Her hands relaxed on the bag, and she patted it absently. “I’ve never been part of a team like this before. You guys are more like a family—the ribbing, the looking out for each other. In my former unit, it was always more of a rat race and looking to get ahead of the next guy. Sure, we worked together, but we also…didn’t.” She shrugged. “This is better.”
“You don’t sound convinced.”
“I keep wondering what comes first on the team—the operation or the friend.” Emily cleared her throat before she continued, and it made him turn to her on the bench to really see her face. “I think about that day, have thought about it over the past week. I wanted Hassan dead. I wanted him dead so badly, sometimes I wonder if it would have mattered if I’d seen the child and been able to stop. Would I have stopped?”
“You would have.” He was certain of it. He had to be.
But she was shaking her head. “I don’t know, John.”
“Isn’t the question moot? No one saw the child. Not even the man on the inside knew about the child.”
She laughed—but it wasn’t a nice laugh. “You don’t get it. No one does.”
“Help me.”
“I jinxed a longstanding record. I was a killer—but in the most decent way possible.”
He found his hand had threaded through her hair and sat at the back of her neck. He began a slow massage on the tightness in her tendons and muscles.
“You know what I learned?”
He shook his head.
“Decent was never a possibility. A killer is a killer, no matter how you look at it. Children should run in terror from people like me.”
 
; His hand stopped rubbing as shock rocked through him. “I don’t know. You had me until that last line. Sometimes we have a really tough job to do. You might kill through your scope, but we’ve all—every one of us on this team—had another human’s life in their hands at some point in time. Even a doctor holds life in his hands.”
“Don’t,” she said. “That’s not the same at all, and you know it.”
He didn’t want to agree.
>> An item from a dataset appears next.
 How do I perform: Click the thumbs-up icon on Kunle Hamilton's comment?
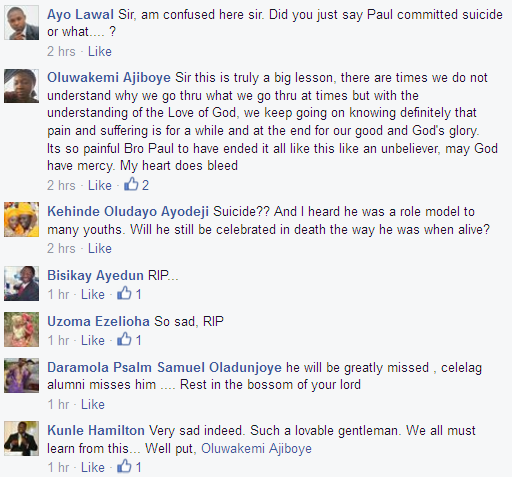(x=124, y=466)
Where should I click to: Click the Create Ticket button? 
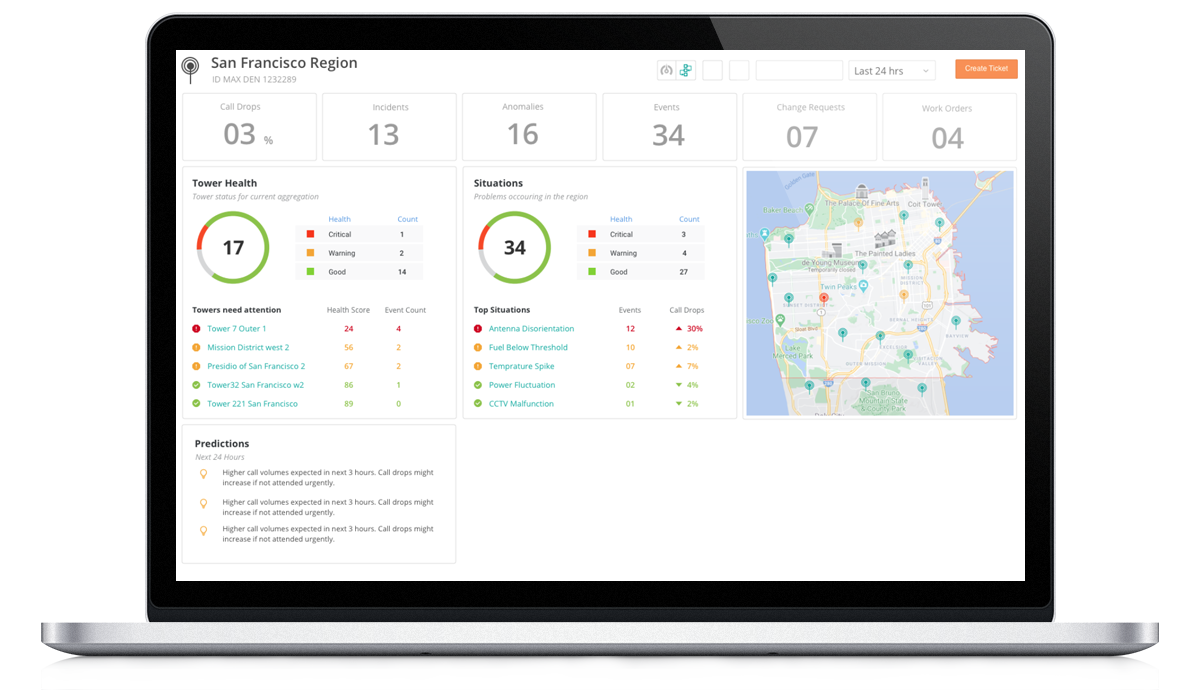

Didn’t like that she was making him think about her this way. The rose-colored glasses were easy to see through, especially when it came to her. “Okay, fine. But that doesn’t change the truth. That your job means protecting the greater good.”
“Fuck the greater good sometimes, John. You know? I should have been protecting that child’s life.”
“You’re not a cold-blooded killer—”
Their transport swerved left, bumped over some rough terrain, and swerved right. Emily about lost her seat, and John gripped her at her waist and set her back on the seat, instantly alert.
And so was everyone else.
“False alarm,” came the words from the front seat. “Moving forward.”
The jostle was a reminder, though, that they couldn’t stop paying attention for a moment. Ranger, their lookout at the back, nodded back at Hawk. “All clear from the rear, too.”
John slid his sidearm from its holster as he leaned back, and rested it comfortably in his lap. But he could hear every nuance of the engine, every hiccup of the noises that filtered in. Like the loud marketer selling his wares, and the high-pitched beep of a moped as it zipped through traffic.
He liked to think there would be something to warn against the next attack. Maybe it was intuition, though. He didn’t know. But he’d been in this part of the world often enough that he knew to be ready for anything.
“We picked up a tail,” Ranger said from his seat against the rear gate.
At the same time, the truck swerved left again and began a slow grind to a halt. John stood and looked over Hawk’s shoulder through the front window. Tan moved up next to him, and he had no doubt the man was seeing what he was seeing. Two tall men, coming at them from the west, moving quickly through the city crowds. One man, in white, openly stared at the truck.